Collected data
= = = = = = =
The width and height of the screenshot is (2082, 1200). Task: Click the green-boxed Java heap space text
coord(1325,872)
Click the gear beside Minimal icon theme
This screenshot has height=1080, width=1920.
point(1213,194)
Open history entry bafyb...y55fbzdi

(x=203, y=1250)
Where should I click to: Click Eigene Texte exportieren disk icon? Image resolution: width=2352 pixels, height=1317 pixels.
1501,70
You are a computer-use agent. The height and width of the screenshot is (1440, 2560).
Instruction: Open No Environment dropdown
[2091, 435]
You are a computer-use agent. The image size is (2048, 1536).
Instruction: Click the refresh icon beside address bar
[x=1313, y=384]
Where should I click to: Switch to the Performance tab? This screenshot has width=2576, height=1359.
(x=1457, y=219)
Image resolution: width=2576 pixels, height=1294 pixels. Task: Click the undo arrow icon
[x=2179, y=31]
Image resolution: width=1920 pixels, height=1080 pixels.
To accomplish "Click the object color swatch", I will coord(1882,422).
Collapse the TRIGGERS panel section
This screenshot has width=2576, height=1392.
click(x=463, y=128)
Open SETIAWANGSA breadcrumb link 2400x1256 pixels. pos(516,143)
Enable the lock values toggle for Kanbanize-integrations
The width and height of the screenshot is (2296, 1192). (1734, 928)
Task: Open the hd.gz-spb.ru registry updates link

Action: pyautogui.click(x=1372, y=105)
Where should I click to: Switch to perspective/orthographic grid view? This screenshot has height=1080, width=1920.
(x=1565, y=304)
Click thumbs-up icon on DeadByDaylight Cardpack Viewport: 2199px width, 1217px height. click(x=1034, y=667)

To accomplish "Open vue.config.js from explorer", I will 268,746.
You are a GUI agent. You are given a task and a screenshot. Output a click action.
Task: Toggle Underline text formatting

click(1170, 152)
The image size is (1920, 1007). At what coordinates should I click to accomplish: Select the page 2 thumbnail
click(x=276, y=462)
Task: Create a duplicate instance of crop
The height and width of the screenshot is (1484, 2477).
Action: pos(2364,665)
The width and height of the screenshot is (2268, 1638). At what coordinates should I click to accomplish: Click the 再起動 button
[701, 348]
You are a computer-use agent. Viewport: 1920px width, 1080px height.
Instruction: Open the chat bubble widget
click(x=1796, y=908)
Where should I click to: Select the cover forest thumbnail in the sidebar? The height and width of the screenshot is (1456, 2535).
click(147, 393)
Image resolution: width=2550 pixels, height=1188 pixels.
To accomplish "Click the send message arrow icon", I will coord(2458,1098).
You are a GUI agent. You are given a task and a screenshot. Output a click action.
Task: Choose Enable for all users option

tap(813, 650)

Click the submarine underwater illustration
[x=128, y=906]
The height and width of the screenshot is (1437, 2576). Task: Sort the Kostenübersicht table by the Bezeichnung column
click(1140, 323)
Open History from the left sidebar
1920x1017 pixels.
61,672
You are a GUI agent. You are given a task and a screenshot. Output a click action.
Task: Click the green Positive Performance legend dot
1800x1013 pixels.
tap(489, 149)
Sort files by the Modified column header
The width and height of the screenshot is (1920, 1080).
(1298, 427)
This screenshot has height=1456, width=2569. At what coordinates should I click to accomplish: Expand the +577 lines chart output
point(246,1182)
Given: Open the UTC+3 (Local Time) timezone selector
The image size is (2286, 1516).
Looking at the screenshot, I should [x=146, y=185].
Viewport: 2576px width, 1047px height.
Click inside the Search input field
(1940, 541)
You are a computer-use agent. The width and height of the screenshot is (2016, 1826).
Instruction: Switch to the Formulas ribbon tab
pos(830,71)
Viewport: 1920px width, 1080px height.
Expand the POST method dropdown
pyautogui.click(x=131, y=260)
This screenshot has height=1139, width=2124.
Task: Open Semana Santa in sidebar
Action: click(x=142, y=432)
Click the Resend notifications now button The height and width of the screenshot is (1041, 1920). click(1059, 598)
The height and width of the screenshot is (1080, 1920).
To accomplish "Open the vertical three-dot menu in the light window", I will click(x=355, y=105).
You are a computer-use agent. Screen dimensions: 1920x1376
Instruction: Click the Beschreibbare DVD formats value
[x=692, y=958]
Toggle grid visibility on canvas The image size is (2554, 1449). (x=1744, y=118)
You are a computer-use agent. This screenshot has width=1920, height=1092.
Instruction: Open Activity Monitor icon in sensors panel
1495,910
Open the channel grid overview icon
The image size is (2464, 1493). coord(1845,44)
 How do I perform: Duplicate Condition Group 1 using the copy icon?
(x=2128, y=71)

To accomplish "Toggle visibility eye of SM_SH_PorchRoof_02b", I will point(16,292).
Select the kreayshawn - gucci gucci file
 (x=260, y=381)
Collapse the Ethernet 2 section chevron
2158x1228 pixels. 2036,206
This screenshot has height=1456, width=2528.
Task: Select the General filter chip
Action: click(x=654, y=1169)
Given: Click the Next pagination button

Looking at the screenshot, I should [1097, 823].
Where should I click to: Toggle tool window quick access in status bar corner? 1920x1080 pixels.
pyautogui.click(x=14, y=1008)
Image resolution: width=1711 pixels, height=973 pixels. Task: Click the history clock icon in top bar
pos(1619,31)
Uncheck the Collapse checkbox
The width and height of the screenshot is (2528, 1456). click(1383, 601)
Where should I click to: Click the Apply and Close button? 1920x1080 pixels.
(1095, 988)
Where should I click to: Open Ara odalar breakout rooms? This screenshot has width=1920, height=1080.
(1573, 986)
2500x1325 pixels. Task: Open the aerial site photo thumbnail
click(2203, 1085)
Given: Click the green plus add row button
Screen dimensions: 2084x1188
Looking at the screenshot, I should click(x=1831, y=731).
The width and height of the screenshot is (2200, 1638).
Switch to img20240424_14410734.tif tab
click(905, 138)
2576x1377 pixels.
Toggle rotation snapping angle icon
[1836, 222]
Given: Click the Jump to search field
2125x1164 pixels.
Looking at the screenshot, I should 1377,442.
= = = = = = =
## YOUR OBJECTIVE
Once the line with "Given: Click the Jump to search field" is found, transcribe it and each line after it through the final line of the entries, exactly and only.

## EXERCISE ANSWER
Given: Click the Jump to search field
2125x1164 pixels.
Looking at the screenshot, I should 1377,442.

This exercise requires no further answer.